▶ _TRECHO DO TEXTO_
────────

Não acreditando em profecias, astrologias, e tudo o que possa condicionar a rica natureza humana e o seu pensamento, ainda que respeitando quem em termos intelectuais a elas se dedique, o presente escrito tem meramente a intenção de a partir dos acontecimentos produzidos no ano transacto, em termos de exercício intelectual projectar no futuro o que se vai tornando presente.
Em 2003 o único acontecimento que parecia importar era a guerra do Iraque com as suas sangrentas consequências. Confirmou-se o nosso prognóstico de um Vietname árabe com guerilha urbana e ataques terroristas. Sem embargo, e enquanto o mundo se encontrava distraído pelos acontecimentos do Iraque, importantes mudanças ralizavam-se em muitas outras partes.
A integração europeia viveu um dos seus piores anos. O valor do dólar americano em relação ao euro sofreu a maior desvalorização. Facassaram as intenções de reviver o acordo global de comércio. A democracia russa converte-se mais em aparência do que em realidade.

────────

▶ _TAREFA ESCRITA A_
Digite novamente, sem nenhuma alteração, as linhas dos registros que começam na linha que contém "How do I perform: Collapse" e terminam na linha que contém "642x346 pixels. Task: Click", incluindo ambas.

▶ _REGISTROS DA TAREFA_
────────

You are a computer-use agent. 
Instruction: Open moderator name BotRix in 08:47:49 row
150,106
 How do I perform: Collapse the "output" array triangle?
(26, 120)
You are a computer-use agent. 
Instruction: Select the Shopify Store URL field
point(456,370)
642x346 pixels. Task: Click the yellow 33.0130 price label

────────

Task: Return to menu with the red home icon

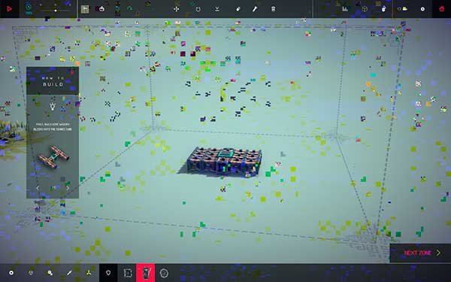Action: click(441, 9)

────────

▶ _TAREFA ESCRITA B_
Por favor, reproduza fielmente a parte do texto que começa nas palavras "Em 2003 o único" e termina após "que em realidade.".

▶ _RESPOSTA COMPLETA A_
 How do I perform: Collapse the "output" array triangle?
(26, 120)
You are a computer-use agent. 
Instruction: Select the Shopify Store URL field
point(456,370)
642x346 pixels. Task: Click the yellow 33.0130 price label

▶ _RESPOSTA COMPLETA B_
Em 2003 o único acontecimento que parecia importar era a guerra do Iraque com as suas sangrentas consequências. Confirmou-se o nosso prognóstico de um Vietname árabe com guerilha urbana e ataques terroristas. Sem embargo, e enquanto o mundo se encontrava distraído pelos acontecimentos do Iraque, importantes mudanças ralizavam-se em muitas outras partes.
A integração europeia viveu um dos seus piores anos. O valor do dólar americano em relação ao euro sofreu a maior desvalorização. Facassaram as intenções de reviver o acordo global de comércio. A democracia russa converte-se mais em aparência do que em realidade.